Lebaran, ya saat-saat itulah uang berputar dalam pusaran yang sangat besar, ya sebuah ritus perputaran uang sebagai kompensasi jerih payah bekerja di kota besar, menyenangkan keluarga, memeprkokoh eksistensi kesuksesan seorang perantau yang mengadu nasib di perkotaan. Puasa kita jauh dari asketis, maklumlah kita hidup di kota, dan semua suasana pun dibuat hal puasa yang begitu ritual, dan hanya sebatas itu…..saya pun masih saja menunggu kompensasi, sebuah surat pendek saja, dari sang pencipta, yaitu satu titik pemaknaan dalam puasa tahun ini….namun saya akhirnya mendapat sebuah realitas, tidak saat-saat puasa,-maklum puasa sama halnya dengan rutinitas biasa saja-, namun saat perjalanan pulang mudik.

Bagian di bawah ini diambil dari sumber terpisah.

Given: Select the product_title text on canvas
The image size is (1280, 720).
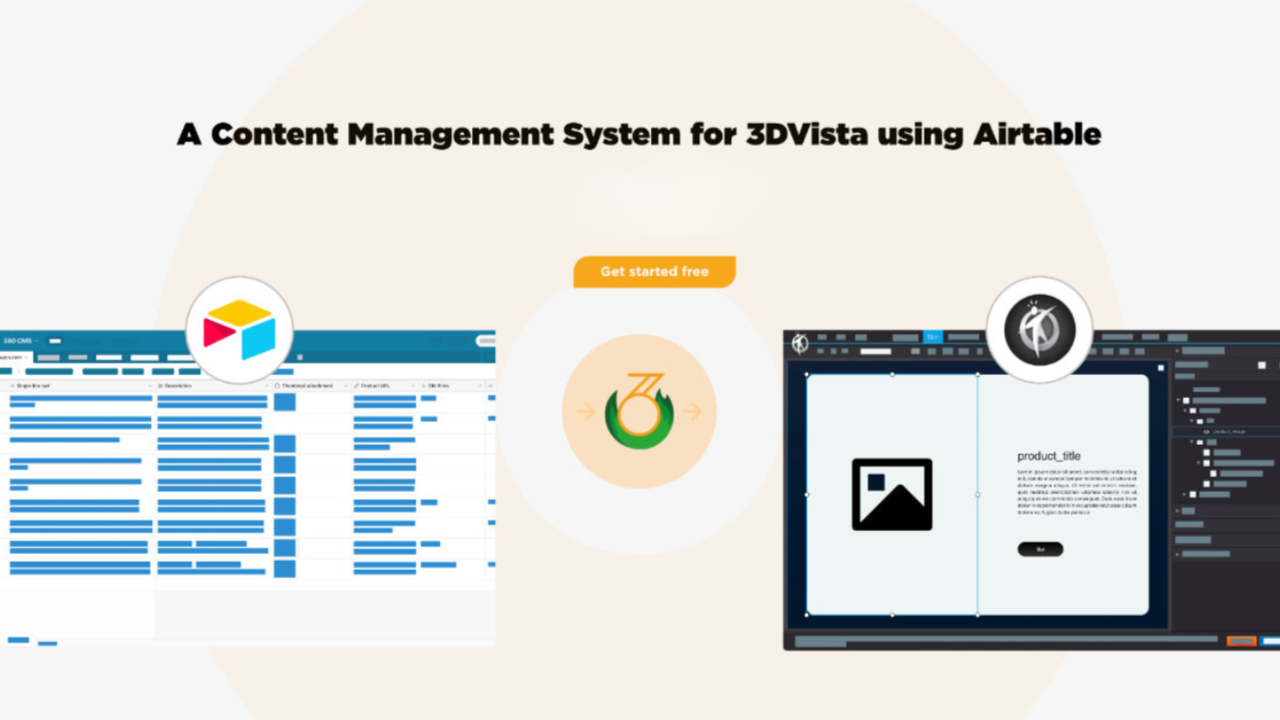Looking at the screenshot, I should [1049, 456].
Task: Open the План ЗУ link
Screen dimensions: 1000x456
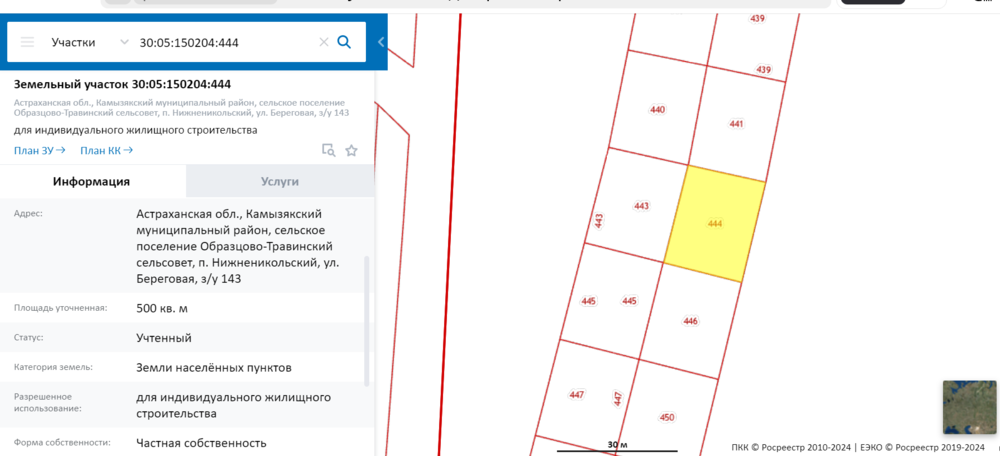Action: click(x=39, y=151)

Bagi saya, mudik lebaran tanpa sebuah perjalanan yang mengesalkan, melelahkan, kuranglah lengkap. Ya sebuha perjalan mudik ke luar kota, disaat itulah saya melihat realitas, benar-benar realitas, pada khususnya mungkin hasil komparasi dengan realitas kota. Setelah berisitirahat di yogya, kemudian saya melanjutkan perjalanan menuju bandung setelah berlebaran di Surabaya, jalan menuju jawa barat, terberitakan macet total, hingga akhirnya kami memilih untuk sedikit memutar agak jauh melewati daerah paling selatan jawa tengah, sayang saya lupa nama kotanya. Ruas jalan hanya cukup untuk dua mobil dengan arah arus yang berbeda, suasana kering, sebelah kanan pemukiman penduduk yang sangat khas dengan rumah adat jawa, mungkin mirip dengan rumah joglo. Sebelah kanan padang kering, dengan rerumputan yang malas berjuang untuk hidup karena tidak ada sedikitpun warna hijau menghiasinya. Ya retakan bahkan patahan pada pesawahan, mungkin lebih tepat saya katakan menjadi ladang yang hampir mati. Dan saya yakin,alih-alih untuk melihat masa depan anaknya, untuk besok makan apa, sumbernya ya di depan rumahnya itu, ladang tanpa harapan, tandus. Tak ingin terhanyut dalam perasaan melakolis, akhirnya saya mengalihkan pandangan ke pemukiman, hmm…..tampak pengaruh kota pun akhirnya sampai pada pelosok daerah itu, minimal dari cara berpakaiannyalah, dan satu lagi sinyal HP saya penuh,,,,
Yang menarik perhatian adalah anak-anak lecil yang melambaikan tangan karena mungki merasa senang melihat mobil bagus melintasi kampungnya. Namun aku hanya melihat dari kaca jendela mobil. Senyum polosnya terlihat sekali belum pernah termakan sakit hati betapa beratnya hidup ini yang semakin jauh dari kesejahteraan, matanya memancarkan cahaya polos yang begitu tulus, tak tahu mereka sakitnya ketulusan dibalas dengan kekejaman bajingan, ya itulah kesan yang saya tangkap dari sosok anak kecil polos itu.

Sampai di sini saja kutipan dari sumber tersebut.